2.43 kg of diacetoxydiphenyl and 2.57 kg of 4,4'-diacetoxydiphenyl ether were charged. After the inside of the system was sufficiently replaced with nitrogen gas, the oil bath temperature of the reaction tank was heated to 150 ° C., and stirring was started.

After the start of the stirring, the internal temperature of the reaction vessel was raised to 22
The temperature was raised to 0 ° C, then raised to 260 ° C over 1 hour, further raised to 320 ° C over 1 hour, and kept at 320 ° C for 10 minutes. Next, the internal temperature of the reactor was raised to 340 ° C., and the pressure inside the reactor was gradually reduced to reach 50 mmHg over 40 minutes. Furthermore, after maintaining the conditions of 340 ° C. and 5 mmHg under stirring for 10 minutes, nitrogen gas was introduced into the system and the pressure was returned to normal pressure to stop the reaction, and a polymer was obtained.

The melt viscosity of the obtained polymer was 1500 poise under the conditions of a measurement temperature of 310 ° C. and a shear rate of 100 seconds ⁻¹ . The polymer was dried with hot air at 140 ° C. for 5 hours to reduce the water content to 70 ppm and used for formation.

Melt and knead with a 40φ extruder heated to 290-310 ° C, 300 ° C
Heated die slit interval 0.5mmφ, Do = 40mmφ, Di
= 20mmφ inflation die melts up at a discharge rate of 9kg / hour, draw ratio = 5.2, apparent blow ratio = 3.2
(Substantial blow ratio = 6.4)
A film having a good appearance was obtained.

The physical properties of the obtained film are shown in Table 1. The mechanical properties were well balanced in both MD and TD directions.

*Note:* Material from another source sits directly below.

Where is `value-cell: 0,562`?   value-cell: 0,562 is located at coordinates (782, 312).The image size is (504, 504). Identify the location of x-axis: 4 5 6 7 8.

Example 2 The reaction vessel used in Example 1 was charged with 9.45 kg of p-acetoxybenzoic acid and 4.02 kg of 6-acetoxy-2-naphthoic acid.
After charging and thoroughly replacing the inside of the system with nitrogen gas, the reaction vessel was heated to 250 ° C. while flowing nitrogen gas. The mixture was stirred at 250 ° C for 3 hours and then at 280 ° C for 1 hour and 15 minutes. The polymerization temperature was further increased to 320 ° C., and the temperature was maintained for 25 minutes.
After maintaining at 1 to 0.2 mmHg and 320 ° C. for 26 minutes, the inside of the system was returned to normal pressure to obtain a polymer.

The melt viscosity of the obtained polymer was 3,000 poise at a measurement temperature of 300 ° C. and a shear rate of 100 seconds ⁻¹ .

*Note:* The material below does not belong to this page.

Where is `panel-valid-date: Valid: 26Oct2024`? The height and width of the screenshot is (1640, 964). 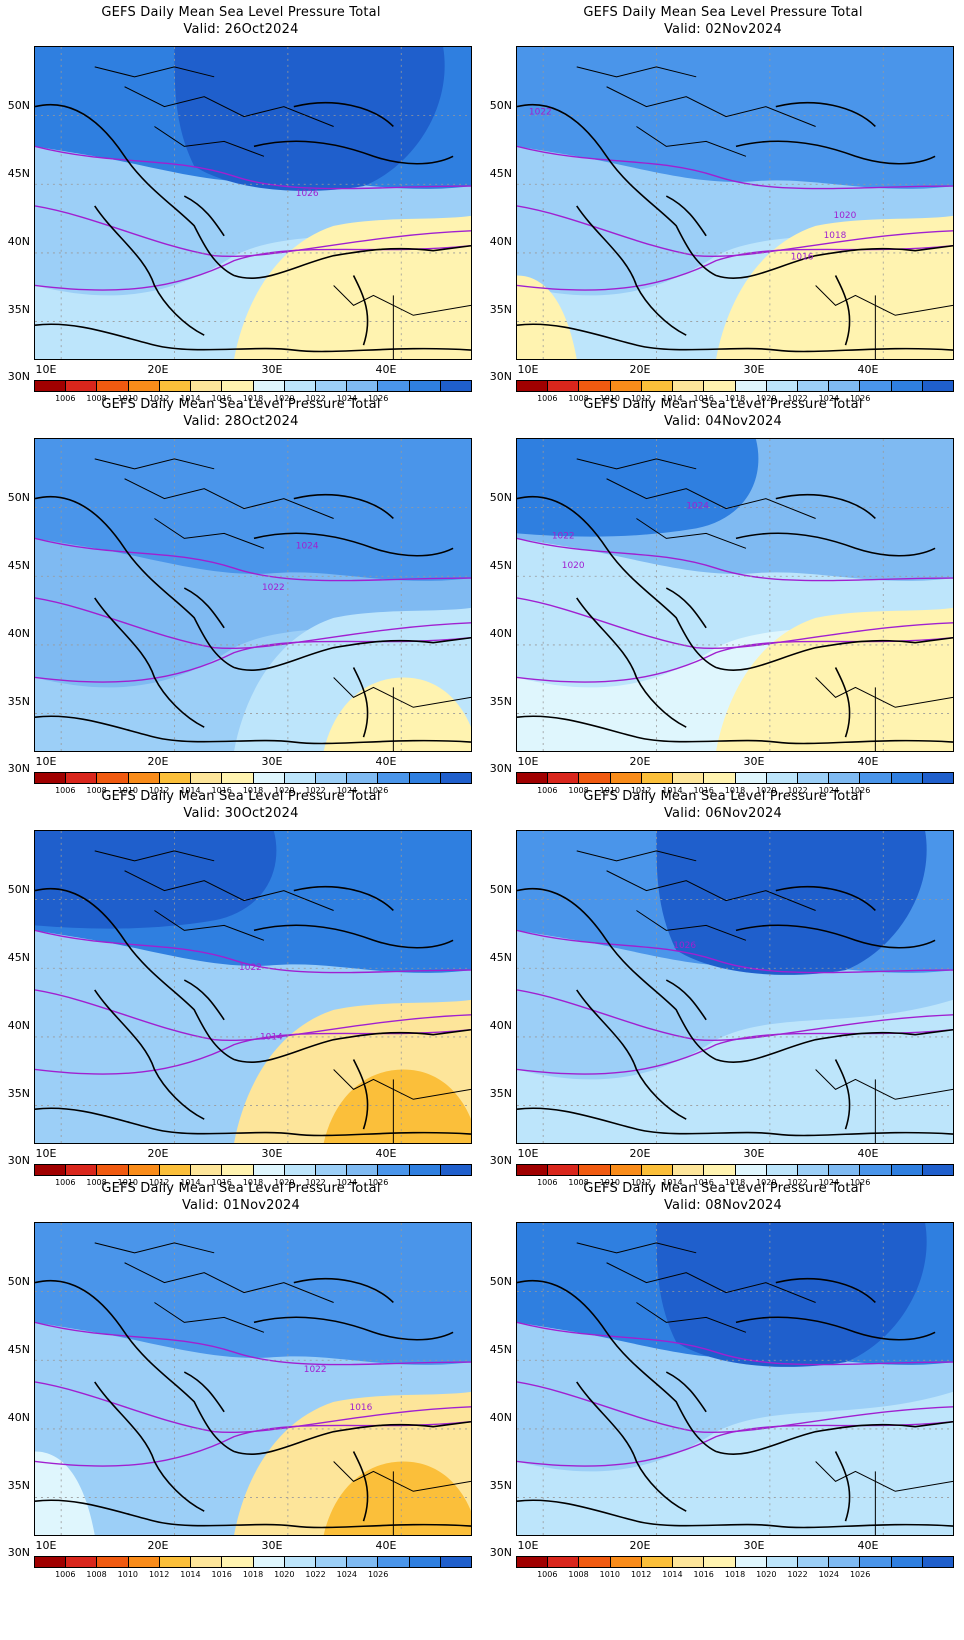
panel-valid-date: Valid: 26Oct2024 is located at coordinates (241, 30).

Using the same extruder and inflation die as in Example 1 using the polymer, under the heating conditions of 280 to 300 ° C., a draw ratio = 5.2, an apparent blow ratio = 3.2 (substantial blow ratio = 6.4). 30 μm thickness under the same molding conditions as in Example 1
A film having a good appearance was obtained. The obtained film had well-balanced physical properties.

Comparative Examples 1 and 2 Table 1 shows the results of film-forming the polymers used in Examples 1 and 2 under the same conditions, except that a general die of Do = Di = 40 mmφ was used as the molding die. Physical properties in the TD direction are inferior to those in the MD direction.

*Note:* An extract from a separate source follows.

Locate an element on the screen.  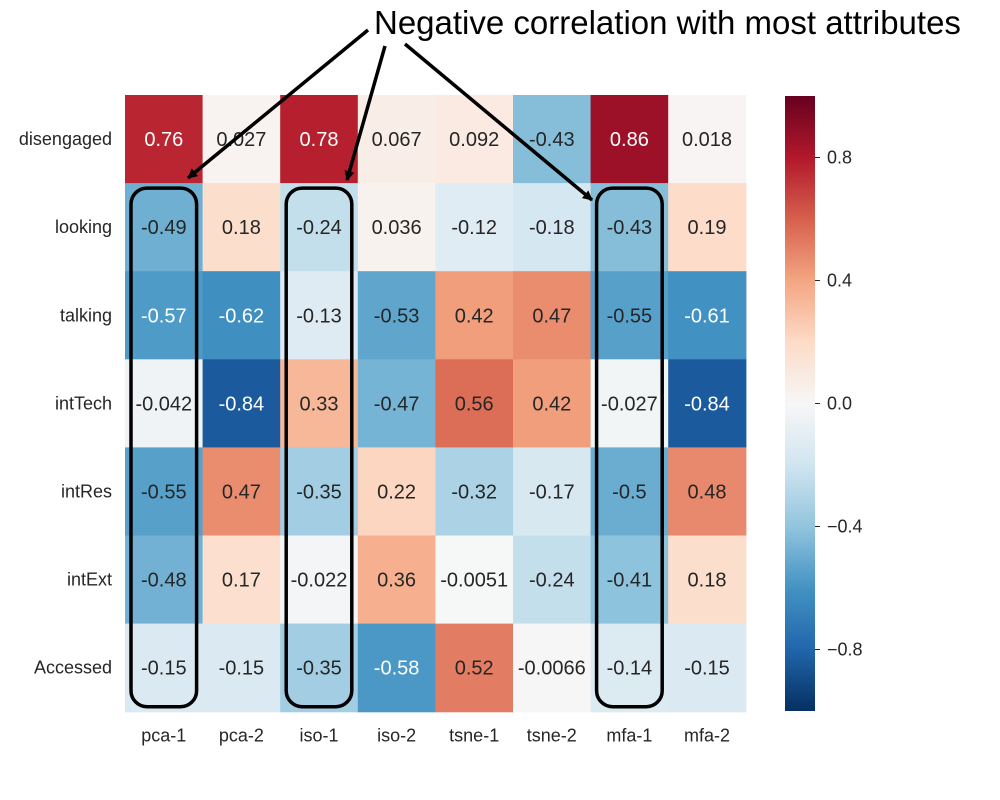
y-tick-label: looking is located at coordinates (84, 227).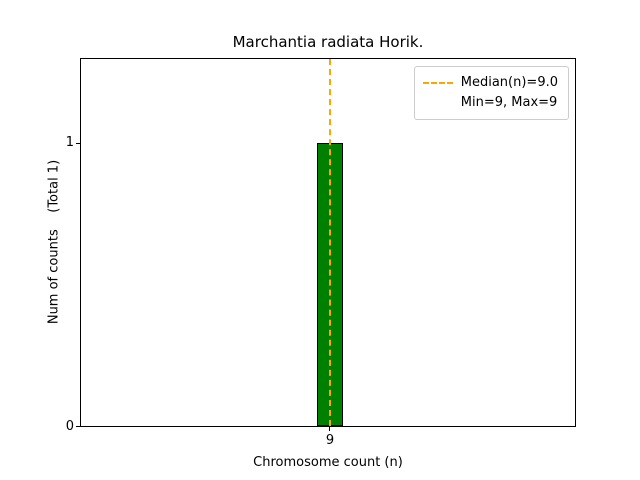  I want to click on legend-row-median: Median(n)=9.0, so click(490, 83).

[Effects of the Invention] When a film of a wholly aromatic polyester having optical anisotropy is formed using the molding die of the present invention, even when the molding speed is increased, the balance in both the machine axis direction and the direction perpendicular thereto is achieved. A film having excellent mechanical properties can be manufactured.

[Brief description of the drawings]

FIG. 1 is a sectional view of a molding die for inflation according to the present invention, and FIG. 2 is a sectional view of a conventional molding die for inflation. FIG. 3 is an enlarged sectional view of a die opening of the forming die shown in FIG. 1.Inner lip 2.Outer lip 3.Inner mandrel 4.Die body 5a, 5b …… Polymer channel 6a, 6b …… Die land 7. Air vent 8a, 8b …… Spiral mandrel

Claims (1)

(57) [Claims] (1) A land portion of a ring die in inflation molding has a diameter of 1. from the inside of the die to an exit.
A method for producing a wholly aromatic polyester film, comprising using a die having a structure enlarged in a conical shape at least twice.